Chords from chord symbols appear in MIDI exports even when chord playback is off and chord channels are muted in Mixer

• Oct 7, 2020 - 20:33
Reported version
3.5
Type
Functional
Frequency
Once
Severity
S3 - Major
Reproducibility
Always
Status
by design
Regression
No
Workaround
No
Project
  1. Create a jazz combo chart, with chord symbols in the instrument parts.
  2. Export parts as MIDI. Exported individual part MIDI files contains chords in addition to the actual instrument line.

This occurs even if chord playback is turned off AND the chord channels are muted in the Mixer.

Opening the exported MIDI files again in MuseScore shows two instrument parts: the "actual" part plus a piano part with the chords. Deleting the piano instrument and re-exporting the resulting MIDI file gives the expected results.

There should be a straightforward way to exclude chords from exported MIDI parts, and I believe this should be the default, as it was before chord playback support was added.

Attachment Size
Actual_Proof.mscz 54.04 KB

Comments

Just to clarify, this is not specific to the score I attached though. I just opened another existing score and the same thing happened. I also just created a new score and it also happened there.

I omitted a step: you need to create parts first. I am having this issue with Export Parts… not Export….

Here's my exact version info:
OS: macOS 10.15, Arch.: x86_64, MuseScore version (64-bit): 3.5.0.28537, revision: 43c5553

No chord symbols sound in 3.5.0 for MP3 nor MIDI export of that sample score, which has the harmony channels muted and chord playback disabled (one of this should be enough and actually is, I tried, with that score)

In reply to by Jojo-Schmitz

The issue I am reporting is not that the chord symbols sound in playback. It's that the chords are converted into MIDI notes that are in the MIDI export files for the individual parts. I'm attaching the export files I get when I run this. All of these MIDI files have two instruments when reopened in MuseScore — the actual part I'm trying to export, plus a piano instrument containing the notes of the chords. I want a way to have the MIDI export to just contain the actual instrument part, not the piano part with the chords (because they all get mashed together into one instrument track when I open the MIDI file in Logic).

I'm attaching a screenshot of Logic when I import the soprano sax MIDI file, as an example — you can see how all of the piano chord notes are getting added as well as the actual soprano sax line.

There should be a way to have a MIDI export of an instrument part that is just the actual notes of the instrument without the chords being included and converted into notes, especially when it's a part for a monophonic instrument.
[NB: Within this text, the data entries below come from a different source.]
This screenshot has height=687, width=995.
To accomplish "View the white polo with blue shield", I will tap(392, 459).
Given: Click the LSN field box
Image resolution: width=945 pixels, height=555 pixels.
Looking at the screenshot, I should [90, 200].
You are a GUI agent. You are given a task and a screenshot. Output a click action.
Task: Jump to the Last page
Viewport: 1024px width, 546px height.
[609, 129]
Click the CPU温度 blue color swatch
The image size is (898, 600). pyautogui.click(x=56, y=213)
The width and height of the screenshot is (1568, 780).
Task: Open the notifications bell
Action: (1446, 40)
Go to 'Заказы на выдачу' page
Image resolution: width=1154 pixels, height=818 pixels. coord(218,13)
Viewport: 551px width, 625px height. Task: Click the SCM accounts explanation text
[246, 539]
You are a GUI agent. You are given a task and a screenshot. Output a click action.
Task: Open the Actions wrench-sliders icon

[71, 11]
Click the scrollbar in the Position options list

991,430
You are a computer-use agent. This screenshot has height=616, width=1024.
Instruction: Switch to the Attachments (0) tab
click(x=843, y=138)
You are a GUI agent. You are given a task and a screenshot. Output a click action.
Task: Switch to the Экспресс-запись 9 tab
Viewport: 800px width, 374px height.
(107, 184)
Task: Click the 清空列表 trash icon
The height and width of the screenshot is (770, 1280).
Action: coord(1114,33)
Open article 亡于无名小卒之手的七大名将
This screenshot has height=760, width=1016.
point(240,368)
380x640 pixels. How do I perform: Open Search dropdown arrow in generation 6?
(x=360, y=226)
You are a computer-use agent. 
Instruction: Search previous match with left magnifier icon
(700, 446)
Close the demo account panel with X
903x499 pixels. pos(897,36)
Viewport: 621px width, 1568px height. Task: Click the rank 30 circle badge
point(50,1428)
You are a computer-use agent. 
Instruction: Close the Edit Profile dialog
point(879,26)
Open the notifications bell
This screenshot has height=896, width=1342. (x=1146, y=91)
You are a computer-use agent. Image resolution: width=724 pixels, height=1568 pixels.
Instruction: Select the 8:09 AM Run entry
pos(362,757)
I'm not saying there would never be a use for the way MuseScore is doing this right now, but it seems logical to me that the default would NOT include the chord realization, especially since those chord notes are not literally in the score I am exporting.

Screen Shot 2020-10-07 at 3.49.19 PM.png

Of course you need to disable Play for the Chords and/or mute the channel in mixer in the Parts too (or even only for the parts, in the case of export parts)!

These are style setting, separate between score and parts.

In reply to by room34

OK, I can confirm that unchecking Play and muting the chords in the Mixer on the individual parts does keep the chords from showing up in the exported MIDI, so this is not technically a bug. But I would again suggest that this is VERY unintuitive, especially since it is a change from previous behavior.

Status needs info by design

Also, you don't need to touch the Mixer, ever, unless you want. Merely unchecking play does it, and as mentioned, 3.5.1 will do that by default for older score.s For newer scores you create, you can either set a preference to uncheck it by default, or you can simply make that style setting then save this as a template so future scores created form that template have it off. Then you are in complete control over which scores play them (most people would want lead sheets to have them on) and which don't (combo charts, perhaps, although I normally prefer than on there too).